Private Eye: Sponsors go on hiring spree; compensation surges

All the debating and lobbying and sweating about whether one day buyout professionals will have to pay regular income taxes, not capital gains, on their profit share sometimes obscures two human-resources-related truths. One, firms have been hiring at a fast clip. And two, already-generous compensation packages have been racing skyward across the industry.

Ample evidence for these developments comes from the 2016-2017 Holt-MM&K-Buyouts Insider PE/VC Compensation Report, jointly published earlier this month by Buyouts Insider (publisher of Buyouts) and compensation consultants Holt Private Equity Consultants and MM&K. The report is based on a spring/summer survey of more than 100 buyout, growth equity and venture capital firms located in North America.

More than a third (34 percent) of the 38 buyout and growth equity firms participating in this year’s study said they had added partner-level investment professionals to their payrolls last year. Another one in five (21 percent) said they anticipated doing so again this year, while very few (3 percent) anticipated decreasing staff at that level. The median expansion in partner-level investment professional staffing this year is expected to be 22 percent.

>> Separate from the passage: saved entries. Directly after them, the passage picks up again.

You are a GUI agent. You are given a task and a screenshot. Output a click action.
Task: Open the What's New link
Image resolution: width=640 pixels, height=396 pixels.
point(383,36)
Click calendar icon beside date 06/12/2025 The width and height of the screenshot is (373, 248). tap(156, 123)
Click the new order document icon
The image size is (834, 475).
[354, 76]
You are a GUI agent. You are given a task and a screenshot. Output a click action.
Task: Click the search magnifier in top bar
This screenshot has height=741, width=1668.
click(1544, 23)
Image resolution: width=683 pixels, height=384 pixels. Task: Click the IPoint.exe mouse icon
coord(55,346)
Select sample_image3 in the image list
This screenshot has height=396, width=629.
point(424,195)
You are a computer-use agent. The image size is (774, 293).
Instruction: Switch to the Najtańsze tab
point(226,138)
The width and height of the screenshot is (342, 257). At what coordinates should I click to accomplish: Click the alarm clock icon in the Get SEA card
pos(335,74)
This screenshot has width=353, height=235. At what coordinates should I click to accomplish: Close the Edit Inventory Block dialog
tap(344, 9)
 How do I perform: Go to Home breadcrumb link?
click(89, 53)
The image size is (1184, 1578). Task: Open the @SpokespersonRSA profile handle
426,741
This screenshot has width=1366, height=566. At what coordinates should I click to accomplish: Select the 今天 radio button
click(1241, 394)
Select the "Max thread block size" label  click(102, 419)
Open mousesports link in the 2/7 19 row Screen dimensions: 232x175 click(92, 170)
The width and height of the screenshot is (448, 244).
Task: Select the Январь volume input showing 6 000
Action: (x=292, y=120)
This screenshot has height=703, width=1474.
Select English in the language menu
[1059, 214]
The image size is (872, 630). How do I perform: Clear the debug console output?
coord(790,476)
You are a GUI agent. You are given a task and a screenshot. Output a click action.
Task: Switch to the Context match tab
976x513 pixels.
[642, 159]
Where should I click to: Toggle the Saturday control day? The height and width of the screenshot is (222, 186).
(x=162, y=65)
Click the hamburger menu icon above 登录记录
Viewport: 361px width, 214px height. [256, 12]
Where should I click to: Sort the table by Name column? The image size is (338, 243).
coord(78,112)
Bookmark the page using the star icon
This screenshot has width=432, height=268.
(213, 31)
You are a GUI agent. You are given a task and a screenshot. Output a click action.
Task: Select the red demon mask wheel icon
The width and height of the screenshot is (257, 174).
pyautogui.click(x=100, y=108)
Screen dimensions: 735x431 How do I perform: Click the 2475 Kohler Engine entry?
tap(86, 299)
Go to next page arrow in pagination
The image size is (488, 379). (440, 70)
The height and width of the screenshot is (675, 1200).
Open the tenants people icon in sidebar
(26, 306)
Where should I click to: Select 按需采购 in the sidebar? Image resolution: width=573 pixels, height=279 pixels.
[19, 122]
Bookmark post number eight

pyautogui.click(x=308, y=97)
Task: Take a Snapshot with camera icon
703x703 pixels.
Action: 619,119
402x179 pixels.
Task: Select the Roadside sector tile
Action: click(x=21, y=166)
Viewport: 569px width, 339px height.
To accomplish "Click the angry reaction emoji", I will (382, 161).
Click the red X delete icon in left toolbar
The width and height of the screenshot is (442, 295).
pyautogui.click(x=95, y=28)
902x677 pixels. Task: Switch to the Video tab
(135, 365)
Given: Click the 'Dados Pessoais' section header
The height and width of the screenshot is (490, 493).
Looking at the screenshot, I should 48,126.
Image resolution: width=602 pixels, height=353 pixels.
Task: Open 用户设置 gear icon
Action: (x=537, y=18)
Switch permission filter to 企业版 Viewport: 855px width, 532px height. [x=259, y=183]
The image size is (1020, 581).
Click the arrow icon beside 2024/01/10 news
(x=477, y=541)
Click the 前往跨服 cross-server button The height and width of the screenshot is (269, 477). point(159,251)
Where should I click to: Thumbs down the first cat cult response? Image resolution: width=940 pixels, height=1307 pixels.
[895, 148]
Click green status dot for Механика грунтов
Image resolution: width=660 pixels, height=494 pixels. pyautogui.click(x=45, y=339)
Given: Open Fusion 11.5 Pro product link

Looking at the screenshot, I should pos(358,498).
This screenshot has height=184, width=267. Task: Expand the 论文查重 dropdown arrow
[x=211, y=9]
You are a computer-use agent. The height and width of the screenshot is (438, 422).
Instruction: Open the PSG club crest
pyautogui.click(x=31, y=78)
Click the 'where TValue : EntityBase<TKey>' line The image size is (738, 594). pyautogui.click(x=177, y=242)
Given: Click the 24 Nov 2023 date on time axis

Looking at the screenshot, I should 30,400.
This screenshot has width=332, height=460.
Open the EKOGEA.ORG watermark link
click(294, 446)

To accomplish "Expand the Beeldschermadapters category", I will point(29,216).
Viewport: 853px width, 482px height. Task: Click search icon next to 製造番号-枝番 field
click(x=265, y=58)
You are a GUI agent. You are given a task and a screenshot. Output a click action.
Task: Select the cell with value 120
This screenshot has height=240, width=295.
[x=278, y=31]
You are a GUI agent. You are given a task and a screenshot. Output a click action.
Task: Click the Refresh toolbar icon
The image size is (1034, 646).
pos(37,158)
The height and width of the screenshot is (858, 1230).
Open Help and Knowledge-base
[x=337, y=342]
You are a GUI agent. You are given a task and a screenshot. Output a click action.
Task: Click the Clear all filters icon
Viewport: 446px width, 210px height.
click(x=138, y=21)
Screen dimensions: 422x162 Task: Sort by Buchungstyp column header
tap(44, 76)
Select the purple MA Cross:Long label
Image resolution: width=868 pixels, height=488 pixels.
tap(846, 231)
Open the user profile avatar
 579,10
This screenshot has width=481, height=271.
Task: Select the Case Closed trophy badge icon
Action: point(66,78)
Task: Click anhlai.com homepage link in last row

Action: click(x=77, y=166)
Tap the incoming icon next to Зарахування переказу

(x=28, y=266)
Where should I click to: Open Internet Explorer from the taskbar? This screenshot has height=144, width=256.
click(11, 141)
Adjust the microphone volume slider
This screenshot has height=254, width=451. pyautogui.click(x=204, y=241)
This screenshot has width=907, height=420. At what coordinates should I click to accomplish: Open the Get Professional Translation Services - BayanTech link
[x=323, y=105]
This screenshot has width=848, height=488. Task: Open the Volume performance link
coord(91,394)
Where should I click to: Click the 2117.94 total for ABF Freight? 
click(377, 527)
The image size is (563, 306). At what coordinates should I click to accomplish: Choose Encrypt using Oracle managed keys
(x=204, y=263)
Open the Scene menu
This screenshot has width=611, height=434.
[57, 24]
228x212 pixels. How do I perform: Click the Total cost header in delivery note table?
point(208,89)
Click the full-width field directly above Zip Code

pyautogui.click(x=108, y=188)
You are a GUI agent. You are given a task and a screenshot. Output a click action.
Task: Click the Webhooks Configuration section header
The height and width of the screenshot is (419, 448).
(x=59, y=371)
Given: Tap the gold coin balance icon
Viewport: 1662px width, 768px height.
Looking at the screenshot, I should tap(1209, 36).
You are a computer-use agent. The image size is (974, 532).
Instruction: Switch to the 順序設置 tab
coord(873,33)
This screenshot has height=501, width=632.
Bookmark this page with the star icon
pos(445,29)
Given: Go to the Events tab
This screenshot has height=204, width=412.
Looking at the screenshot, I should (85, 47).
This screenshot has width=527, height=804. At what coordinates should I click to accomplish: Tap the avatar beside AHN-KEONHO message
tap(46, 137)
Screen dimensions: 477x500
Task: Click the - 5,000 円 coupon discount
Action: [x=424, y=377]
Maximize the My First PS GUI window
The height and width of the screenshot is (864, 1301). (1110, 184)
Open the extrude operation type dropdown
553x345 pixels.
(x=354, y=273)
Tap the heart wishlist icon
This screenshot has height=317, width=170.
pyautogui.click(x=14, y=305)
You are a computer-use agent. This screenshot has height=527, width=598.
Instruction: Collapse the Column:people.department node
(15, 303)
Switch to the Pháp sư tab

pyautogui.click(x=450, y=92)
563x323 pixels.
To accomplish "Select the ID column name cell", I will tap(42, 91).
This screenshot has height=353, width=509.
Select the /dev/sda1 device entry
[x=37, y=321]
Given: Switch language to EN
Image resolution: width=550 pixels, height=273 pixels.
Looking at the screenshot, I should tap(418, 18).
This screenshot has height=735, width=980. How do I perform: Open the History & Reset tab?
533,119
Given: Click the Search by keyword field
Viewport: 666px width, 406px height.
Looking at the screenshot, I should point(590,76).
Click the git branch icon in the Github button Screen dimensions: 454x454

Nearly half of buyout and growth equity firms (45 percent), meantime, said they had added junior-level investment professionals in 2015, while nearly the same percentage (47 percent) anticipated doing so again this year. The median expansion expected in junior investment professional staffing this year was 20 percent. Just 3 percent anticipated reducing staffing at this level this year.

Hiring on the administrative side of sponsors is more tempered, especially at the partner level. Perhaps it’s a sign that four years after having to register as investment advisers, firms feel they’ve done enough to comply with SEC rules and to meet the related, growing demand from investors for more information about how fees and expenses are handled.

Just 3 percent of buyout and growth equity firms responding to the survey said they hired administrative staff at the partner level last year and none anticipated doing so this year. At the junior level 38 percent hired administrative and support staff last year, and a bit more than a quarter (26 percent) anticipated doing so this year. Notably, 16 percent said they planned to reduce staffing at this level in 2016.

All told, the North American buyout and growth equity firms in the study have an average of $2 billion of assets under management, defined as committed capital to all active funds. The median is $1 billion, bottom quartile $229.5 million, and top quartile $2.3 billion.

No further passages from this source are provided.